*YOUR TASK*:
Across all the records below, count the lines that hold "agent". State only that figure.

*THE INPUT*:
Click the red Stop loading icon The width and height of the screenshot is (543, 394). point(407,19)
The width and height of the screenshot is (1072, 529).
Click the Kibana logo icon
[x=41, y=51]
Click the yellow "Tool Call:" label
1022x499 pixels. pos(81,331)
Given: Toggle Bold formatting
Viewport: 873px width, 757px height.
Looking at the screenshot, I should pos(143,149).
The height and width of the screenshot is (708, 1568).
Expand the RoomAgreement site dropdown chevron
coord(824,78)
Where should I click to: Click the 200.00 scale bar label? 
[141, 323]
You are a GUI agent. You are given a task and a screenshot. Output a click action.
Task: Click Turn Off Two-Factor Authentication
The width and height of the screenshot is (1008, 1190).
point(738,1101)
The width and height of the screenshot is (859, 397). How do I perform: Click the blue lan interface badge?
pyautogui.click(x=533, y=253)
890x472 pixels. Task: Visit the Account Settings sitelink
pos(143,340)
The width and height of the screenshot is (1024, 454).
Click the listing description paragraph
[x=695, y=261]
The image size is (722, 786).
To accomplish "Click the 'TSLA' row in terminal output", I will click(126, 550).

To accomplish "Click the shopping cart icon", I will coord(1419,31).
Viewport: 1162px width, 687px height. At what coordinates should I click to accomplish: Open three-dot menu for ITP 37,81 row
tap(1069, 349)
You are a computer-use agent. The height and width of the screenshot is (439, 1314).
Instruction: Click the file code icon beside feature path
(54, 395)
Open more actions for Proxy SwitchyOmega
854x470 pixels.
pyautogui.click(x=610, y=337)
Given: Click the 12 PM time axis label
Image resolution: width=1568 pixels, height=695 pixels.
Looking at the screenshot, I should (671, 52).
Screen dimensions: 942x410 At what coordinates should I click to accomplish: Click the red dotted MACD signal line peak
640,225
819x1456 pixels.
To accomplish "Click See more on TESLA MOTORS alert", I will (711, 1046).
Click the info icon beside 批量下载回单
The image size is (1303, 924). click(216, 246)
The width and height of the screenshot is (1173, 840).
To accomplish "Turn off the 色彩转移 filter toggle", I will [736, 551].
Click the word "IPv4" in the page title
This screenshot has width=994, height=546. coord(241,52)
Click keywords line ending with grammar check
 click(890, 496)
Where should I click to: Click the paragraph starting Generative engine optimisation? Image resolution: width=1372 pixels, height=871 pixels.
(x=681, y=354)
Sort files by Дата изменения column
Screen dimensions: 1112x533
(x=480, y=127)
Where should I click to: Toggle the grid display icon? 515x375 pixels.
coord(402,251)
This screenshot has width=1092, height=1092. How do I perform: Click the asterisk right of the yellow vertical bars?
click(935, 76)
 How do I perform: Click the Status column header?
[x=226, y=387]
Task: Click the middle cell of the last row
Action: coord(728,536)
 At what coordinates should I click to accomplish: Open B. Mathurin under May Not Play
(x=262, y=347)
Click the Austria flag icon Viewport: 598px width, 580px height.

*EXPECTED OUTPUT*:
2